Metadata-Version: 2.4
Name: uk_postcodes_parsing
Version: 2.1.0
Summary: A Python package to parse UK postcodes from text. Useful in applications such as OCR and IDP.
Project-URL: Homepage, https://github.com/anirudhgangwal/ukpostcodes
Project-URL: Bug Tracker, https://github.com/anirudhgangwal/ukpostcodes/issues
Author-email: Anirudh Gangwal <anirudh.gangwal.2015@gmail.com>
License-File: LICENSE
Classifier: License :: OSI Approved :: MIT License
Classifier: Operating System :: OS Independent
Classifier: Programming Language :: Python :: 3
Requires-Python: >=3.10
Provides-Extra: lint
Requires-Dist: black; extra == 'lint'
Provides-Extra: test
Requires-Dist: bandit[toml]; extra == 'test'
Requires-Dist: pytest; extra == 'test'
Requires-Dist: pytest-cov; extra == 'test'
Description-Content-Type: text/markdown

# UK Postcodes Parsing

[![Test](https://github.com/anirudhgangwal/ukpostcodes/actions/workflows/test.yml/badge.svg)](https://github.com/anirudhgangwal/ukpostcodes/actions/workflows/test.yml)
[![Upload Python Package](https://github.com/anirudhgangwal/ukpostcodes/actions/workflows/python-publish.yml/badge.svg)](https://github.com/anirudhgangwal/ukpostcodes/actions/workflows/python-publish.yml)
[![Test PyPI Release](https://github.com/angangwa/uk-postcodes-parsing/actions/workflows/test-pypi-release.yml/badge.svg)](https://github.com/angangwa/uk-postcodes-parsing/actions/workflows/test-pypi-release.yml)

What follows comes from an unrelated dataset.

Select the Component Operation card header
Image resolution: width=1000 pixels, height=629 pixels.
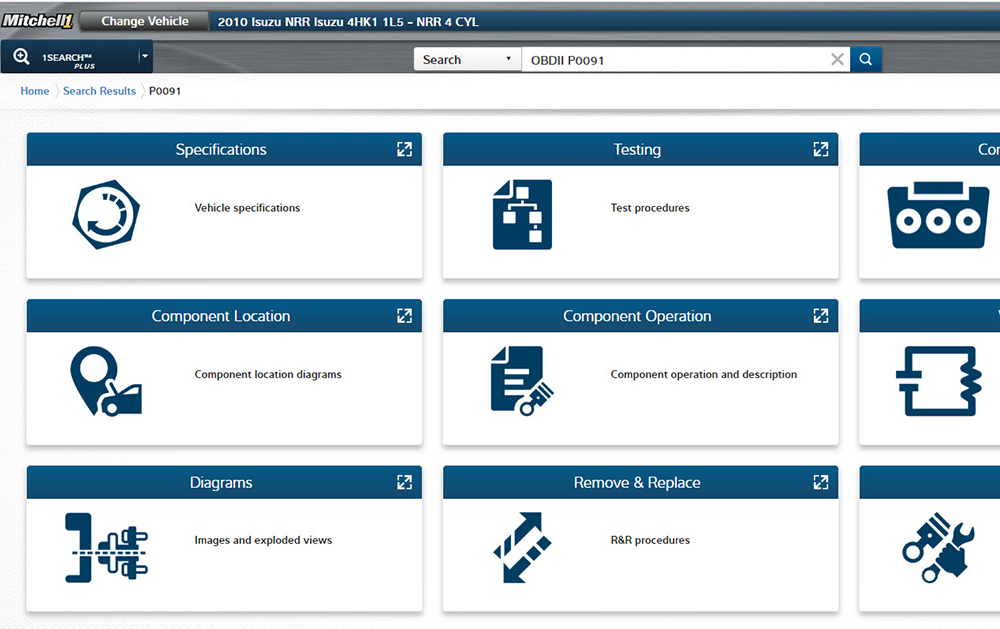click(636, 316)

**Extract UK postcodes from text and get rich geographic data.** The only Python library that combines intelligent text parsing with comprehensive postcode database lookup.

Perfect for **document processing**, **OCR applications**, **address validation**, and **location services**.

🚀 **Lightweight & Fast**: Core text parsing and ONSPD validation requires no database. Rich geographic data requires a one-time small download.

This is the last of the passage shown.